The RBI is the primary authority for FEMA compliances. However, depending upon the transactions, the person undertaking transactions should also ensure compliance with income tax law, indirect tax laws, companies act as well as SEBI laws.

Following are the major reporting requirements under FEMA:

  • Form FC-GPR: Applicable when a company is in receipt of foreign investment against allotment of shares.
  • Form FC-TRS: Applicable in case of share transfer undertaken by shareholders resident outside India.
  • ECB: Applicable for external commercial borrowings
  • Form APR:  Form APR shall be filed w.r.t. wholly-owned subsidiaries and joint ventures outside India
  • Form SDS: Applicable in case of further investments made by joint ventures or wholly owned subsidiaries.

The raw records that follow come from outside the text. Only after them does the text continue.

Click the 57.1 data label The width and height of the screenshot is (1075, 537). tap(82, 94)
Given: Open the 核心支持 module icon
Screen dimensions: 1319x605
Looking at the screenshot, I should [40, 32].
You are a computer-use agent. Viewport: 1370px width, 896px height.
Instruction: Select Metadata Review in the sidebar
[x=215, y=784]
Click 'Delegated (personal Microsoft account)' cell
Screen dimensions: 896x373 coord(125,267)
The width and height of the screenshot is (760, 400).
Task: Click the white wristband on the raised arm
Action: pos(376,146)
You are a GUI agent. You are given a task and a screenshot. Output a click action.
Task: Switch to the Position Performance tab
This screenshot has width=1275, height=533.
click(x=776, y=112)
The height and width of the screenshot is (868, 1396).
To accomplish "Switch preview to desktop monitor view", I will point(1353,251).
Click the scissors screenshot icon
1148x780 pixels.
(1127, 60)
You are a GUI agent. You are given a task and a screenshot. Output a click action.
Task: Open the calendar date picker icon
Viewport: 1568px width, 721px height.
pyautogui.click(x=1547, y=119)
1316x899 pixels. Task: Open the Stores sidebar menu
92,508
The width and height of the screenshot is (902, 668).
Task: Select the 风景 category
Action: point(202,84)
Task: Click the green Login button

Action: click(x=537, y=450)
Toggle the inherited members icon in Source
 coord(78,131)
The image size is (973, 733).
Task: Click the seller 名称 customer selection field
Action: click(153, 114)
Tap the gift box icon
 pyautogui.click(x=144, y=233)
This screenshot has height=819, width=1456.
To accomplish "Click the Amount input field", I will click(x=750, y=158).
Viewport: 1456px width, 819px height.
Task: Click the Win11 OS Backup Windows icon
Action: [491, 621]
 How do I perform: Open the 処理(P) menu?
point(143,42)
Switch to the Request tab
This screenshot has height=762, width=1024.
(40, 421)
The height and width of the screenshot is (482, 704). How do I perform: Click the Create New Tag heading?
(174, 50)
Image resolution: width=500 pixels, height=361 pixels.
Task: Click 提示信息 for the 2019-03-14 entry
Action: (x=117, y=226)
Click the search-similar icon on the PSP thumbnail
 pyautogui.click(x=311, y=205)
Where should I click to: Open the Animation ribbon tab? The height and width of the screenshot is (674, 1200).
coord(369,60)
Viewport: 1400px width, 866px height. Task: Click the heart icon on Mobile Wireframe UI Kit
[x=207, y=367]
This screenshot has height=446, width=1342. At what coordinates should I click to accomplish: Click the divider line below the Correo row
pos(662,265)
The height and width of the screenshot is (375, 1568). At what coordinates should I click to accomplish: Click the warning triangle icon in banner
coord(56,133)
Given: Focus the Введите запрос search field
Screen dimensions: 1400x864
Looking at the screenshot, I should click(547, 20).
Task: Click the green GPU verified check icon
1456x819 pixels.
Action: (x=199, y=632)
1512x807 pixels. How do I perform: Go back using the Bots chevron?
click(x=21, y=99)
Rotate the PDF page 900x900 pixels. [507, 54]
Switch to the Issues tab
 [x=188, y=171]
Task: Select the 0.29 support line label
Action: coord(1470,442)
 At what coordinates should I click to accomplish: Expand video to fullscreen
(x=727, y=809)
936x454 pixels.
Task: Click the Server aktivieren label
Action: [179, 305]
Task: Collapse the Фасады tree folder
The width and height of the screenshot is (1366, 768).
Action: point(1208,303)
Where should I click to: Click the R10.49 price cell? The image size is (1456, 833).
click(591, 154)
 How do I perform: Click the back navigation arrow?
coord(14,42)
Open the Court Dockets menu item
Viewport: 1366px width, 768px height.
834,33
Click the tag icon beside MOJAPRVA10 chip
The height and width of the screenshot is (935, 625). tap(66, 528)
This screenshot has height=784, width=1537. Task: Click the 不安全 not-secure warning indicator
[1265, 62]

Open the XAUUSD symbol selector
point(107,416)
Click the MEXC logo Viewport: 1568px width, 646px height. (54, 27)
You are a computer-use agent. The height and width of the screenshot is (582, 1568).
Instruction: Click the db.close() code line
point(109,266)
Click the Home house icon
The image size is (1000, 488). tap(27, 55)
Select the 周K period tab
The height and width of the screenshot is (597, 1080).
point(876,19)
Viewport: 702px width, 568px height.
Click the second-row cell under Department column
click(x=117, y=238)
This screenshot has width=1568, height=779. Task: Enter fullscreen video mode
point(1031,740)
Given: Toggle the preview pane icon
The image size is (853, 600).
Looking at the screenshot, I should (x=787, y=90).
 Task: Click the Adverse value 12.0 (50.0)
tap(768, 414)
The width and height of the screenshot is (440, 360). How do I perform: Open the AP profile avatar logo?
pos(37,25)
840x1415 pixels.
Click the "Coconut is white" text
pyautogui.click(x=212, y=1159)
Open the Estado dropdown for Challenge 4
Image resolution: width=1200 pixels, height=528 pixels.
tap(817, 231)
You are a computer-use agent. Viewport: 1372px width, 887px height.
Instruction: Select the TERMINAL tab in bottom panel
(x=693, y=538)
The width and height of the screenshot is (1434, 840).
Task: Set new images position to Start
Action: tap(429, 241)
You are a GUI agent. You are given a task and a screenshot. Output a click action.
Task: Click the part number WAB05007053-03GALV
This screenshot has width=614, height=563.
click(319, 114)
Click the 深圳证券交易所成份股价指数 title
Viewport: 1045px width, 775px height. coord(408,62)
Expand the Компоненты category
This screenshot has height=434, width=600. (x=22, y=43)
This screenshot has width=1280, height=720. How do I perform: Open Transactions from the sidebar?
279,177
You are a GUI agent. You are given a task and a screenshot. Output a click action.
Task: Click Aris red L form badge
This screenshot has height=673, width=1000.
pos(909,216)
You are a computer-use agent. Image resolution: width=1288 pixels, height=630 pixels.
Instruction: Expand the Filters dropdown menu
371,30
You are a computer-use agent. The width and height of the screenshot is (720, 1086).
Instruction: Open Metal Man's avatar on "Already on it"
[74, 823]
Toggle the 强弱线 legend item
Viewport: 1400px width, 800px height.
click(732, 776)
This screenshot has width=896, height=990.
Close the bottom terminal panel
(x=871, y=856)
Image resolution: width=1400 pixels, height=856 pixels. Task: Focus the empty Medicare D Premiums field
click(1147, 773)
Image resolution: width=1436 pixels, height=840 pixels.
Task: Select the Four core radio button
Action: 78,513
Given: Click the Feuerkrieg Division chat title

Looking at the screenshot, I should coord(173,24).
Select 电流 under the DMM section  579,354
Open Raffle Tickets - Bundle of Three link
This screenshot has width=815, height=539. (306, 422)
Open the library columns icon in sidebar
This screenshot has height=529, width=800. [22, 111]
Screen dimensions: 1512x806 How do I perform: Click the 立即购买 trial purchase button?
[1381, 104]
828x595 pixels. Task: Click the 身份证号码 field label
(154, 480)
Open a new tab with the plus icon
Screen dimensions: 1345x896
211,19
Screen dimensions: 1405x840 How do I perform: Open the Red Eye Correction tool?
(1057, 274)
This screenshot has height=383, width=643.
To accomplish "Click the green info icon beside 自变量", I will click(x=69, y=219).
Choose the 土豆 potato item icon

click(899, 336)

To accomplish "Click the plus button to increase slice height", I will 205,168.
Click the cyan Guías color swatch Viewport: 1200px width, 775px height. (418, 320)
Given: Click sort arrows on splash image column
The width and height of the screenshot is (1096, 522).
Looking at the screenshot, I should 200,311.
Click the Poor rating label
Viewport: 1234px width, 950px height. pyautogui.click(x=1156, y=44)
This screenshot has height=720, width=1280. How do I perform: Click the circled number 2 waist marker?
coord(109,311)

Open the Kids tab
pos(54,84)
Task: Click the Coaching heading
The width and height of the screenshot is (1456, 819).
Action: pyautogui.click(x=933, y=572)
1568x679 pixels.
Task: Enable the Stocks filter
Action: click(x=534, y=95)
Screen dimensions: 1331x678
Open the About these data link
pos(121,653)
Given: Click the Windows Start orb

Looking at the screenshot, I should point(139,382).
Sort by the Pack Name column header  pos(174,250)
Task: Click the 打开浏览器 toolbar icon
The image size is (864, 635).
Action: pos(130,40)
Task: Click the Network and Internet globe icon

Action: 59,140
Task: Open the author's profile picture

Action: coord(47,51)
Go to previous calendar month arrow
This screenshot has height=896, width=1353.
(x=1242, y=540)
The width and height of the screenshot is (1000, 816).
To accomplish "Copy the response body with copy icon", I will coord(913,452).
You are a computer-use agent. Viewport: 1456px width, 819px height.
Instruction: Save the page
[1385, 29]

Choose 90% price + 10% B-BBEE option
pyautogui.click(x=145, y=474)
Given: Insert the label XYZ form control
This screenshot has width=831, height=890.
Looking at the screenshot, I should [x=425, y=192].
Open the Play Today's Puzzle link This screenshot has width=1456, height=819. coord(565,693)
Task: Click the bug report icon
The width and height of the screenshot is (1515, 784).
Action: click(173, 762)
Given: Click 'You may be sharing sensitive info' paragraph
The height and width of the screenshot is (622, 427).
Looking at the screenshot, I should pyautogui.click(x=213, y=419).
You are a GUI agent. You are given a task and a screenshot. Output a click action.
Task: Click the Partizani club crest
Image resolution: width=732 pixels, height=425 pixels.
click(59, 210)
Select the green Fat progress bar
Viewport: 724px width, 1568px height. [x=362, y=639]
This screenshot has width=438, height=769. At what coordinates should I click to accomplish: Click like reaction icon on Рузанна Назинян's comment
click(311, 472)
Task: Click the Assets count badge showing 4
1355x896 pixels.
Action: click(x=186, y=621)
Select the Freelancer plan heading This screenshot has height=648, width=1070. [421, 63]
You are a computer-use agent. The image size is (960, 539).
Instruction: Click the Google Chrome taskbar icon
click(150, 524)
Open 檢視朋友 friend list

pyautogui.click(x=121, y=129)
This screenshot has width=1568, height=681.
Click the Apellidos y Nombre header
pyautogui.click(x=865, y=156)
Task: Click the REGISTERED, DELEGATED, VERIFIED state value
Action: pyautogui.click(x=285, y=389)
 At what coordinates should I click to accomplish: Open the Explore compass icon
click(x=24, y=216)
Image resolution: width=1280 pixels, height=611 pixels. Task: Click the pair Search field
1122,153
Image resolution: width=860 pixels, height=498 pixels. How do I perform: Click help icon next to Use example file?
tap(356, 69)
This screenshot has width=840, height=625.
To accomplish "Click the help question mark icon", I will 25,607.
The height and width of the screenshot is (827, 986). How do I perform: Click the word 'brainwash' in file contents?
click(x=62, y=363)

  • FLA Return: Foreign Liabilities and Asset (FLA) return shall be mandatory for the companies that have received foreign investments.
  • Form ODI: Applicable in case of investments in joint ventures or wholly owned subsidiaries outside India.
Section 13 of the FEMA, 1999 shall become applicable in case of contravention or non-compliance with any of the provisions of this act, rules, regulations, direction, notification or order issued. If the non-compliance or non-adherence is quantifiable, then the penalty shall be thrice the sum involved. In case the sum is not quantifiable, then a penalty up to Rs. 2 lakhs is leviable.
Section 15 of the FEMA, 1999 deals with the power to compound contravention under section 13 (as discussed above). The offence can be compounded within 180 days from the date of receipt of the compounding application by the Director of Enforcement or any other officer thereof.
The Liberalised Remittance Scheme (LRS) was introduced by the government to facilitate individuals to conduct certain international transactions involving foreign exchange. The limit for remittance under LRS is $2,50,000 for each financial year. It is advisable to consult your FEMA expert before undertaking any international transactions.